Thanks. I think replaying the PCAP file with the same SYN packets for enough times is able to trigger the drop process.

[koolzz]

@evandengdbw let me know how to get it to drop packets because it didn't work for me, thank you.

[evandengdbw]

So sorry about the mistakes during parsing, I think now it can perform the functions smoothly using the pcap file 64B_download.pcap.

[evandengdbw]

It seems that the problem comes from the different sizes of u_long types of different operating systems. I replaced the corresponding types(u_long) with deterministic type(uint32_t).

[koolzz]

Thanks for the prompt fix I'll test soon

[koolzz]

@evandengdbw great stuff I've tested and it appears that SYN packets are all dropped and its only cycling other ACK and FIN packets. As a next step I want to verify that other NFs also work accordingly. Can you please add a short note to every NF README saying how to verify its functionality?

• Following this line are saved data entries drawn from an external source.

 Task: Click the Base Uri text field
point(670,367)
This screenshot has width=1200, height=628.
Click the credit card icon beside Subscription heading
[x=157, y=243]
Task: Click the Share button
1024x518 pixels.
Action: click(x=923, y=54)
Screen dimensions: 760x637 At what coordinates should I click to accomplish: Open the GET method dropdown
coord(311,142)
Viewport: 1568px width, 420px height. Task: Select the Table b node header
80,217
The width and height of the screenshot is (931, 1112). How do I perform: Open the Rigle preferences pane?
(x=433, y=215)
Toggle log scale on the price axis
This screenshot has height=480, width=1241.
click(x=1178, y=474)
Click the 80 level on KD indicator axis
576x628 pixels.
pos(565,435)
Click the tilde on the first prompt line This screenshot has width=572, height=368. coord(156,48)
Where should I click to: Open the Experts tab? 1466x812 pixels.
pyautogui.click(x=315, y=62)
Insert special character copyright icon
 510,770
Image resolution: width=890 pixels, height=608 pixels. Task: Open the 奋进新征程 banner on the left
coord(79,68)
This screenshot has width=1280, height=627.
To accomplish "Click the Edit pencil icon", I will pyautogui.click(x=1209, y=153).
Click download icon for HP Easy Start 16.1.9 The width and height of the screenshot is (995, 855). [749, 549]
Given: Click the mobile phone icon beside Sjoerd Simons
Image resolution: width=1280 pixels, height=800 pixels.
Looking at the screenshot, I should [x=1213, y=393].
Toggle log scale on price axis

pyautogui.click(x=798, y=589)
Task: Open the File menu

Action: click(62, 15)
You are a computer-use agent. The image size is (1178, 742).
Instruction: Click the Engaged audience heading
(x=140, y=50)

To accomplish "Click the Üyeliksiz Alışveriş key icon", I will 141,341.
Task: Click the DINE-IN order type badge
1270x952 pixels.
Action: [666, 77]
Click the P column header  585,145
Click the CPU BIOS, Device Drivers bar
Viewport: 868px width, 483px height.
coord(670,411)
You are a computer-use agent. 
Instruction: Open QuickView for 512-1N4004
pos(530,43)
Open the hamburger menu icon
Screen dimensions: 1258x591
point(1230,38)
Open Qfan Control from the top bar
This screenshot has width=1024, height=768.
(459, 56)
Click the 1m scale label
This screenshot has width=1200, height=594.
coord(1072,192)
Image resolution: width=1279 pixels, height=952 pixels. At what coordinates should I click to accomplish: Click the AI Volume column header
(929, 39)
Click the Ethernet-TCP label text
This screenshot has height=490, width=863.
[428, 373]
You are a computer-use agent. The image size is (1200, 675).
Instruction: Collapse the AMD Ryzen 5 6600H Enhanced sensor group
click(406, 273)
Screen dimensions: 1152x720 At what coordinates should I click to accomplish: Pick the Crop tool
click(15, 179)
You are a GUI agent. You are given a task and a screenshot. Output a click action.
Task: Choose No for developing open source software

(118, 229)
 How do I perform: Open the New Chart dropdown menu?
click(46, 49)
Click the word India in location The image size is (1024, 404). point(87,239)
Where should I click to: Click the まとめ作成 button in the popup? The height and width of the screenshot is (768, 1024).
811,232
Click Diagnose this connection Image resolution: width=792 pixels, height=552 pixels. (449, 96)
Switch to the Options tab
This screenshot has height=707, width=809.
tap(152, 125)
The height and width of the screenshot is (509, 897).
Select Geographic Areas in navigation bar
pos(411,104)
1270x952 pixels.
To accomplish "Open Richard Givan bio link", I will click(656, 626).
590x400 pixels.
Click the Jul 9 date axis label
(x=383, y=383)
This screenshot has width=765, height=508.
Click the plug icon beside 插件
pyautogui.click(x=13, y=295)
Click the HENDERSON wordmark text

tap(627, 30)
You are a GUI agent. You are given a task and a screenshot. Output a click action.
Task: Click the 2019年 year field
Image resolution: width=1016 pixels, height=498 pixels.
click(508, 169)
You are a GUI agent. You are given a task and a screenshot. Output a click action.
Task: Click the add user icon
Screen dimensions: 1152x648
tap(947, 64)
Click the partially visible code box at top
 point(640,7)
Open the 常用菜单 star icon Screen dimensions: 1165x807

F.E something like this for the heavy hitter detection would be great ->

Testing

The Heavy Hitter Detection NF will start dropping SYN packets(from the same source IP address) after a certain threshold is reached, to verify this run these 2 NFs:

Run the Heavy Hitter Detection NF with:

./go.sh 1 -d 2

Run Speed Tester NF(to replay pcap file) with:

./go.sh 2 -d 1  -o pcap/64B_download.pcap 

[evandengdbw]

Okkay~

[koolzz]

@evandengdbw I've tested a good number of NFs so far I only had an issue with the Super Spread Detection, I'm using an only SYN packets pcap but no packets are being dropped? Is there something I'm missing here about the pcap specifics? Thank you, and here is the list of NFs I've tested.

• [x] Stateful Firewall
• [x] Stateless Firewall
• [x] DNS Amplification Mitigation
• [x] Heavy Hitter Detection
• [x] NAPT
• [x] SYN Flood Detection
• [x] UDP Flood Detection
• [x] Super Spread Detection (can't verify results)

[evandengdbw]

There were some incomplete logic in Super Spreader Detection NF, I have complemented them already. And you can use similar method to verify the UDP Flood Detection NF by sending one UDP packet continuously.

[evandengdbw]

@koolzz The IP was lost and I added it already.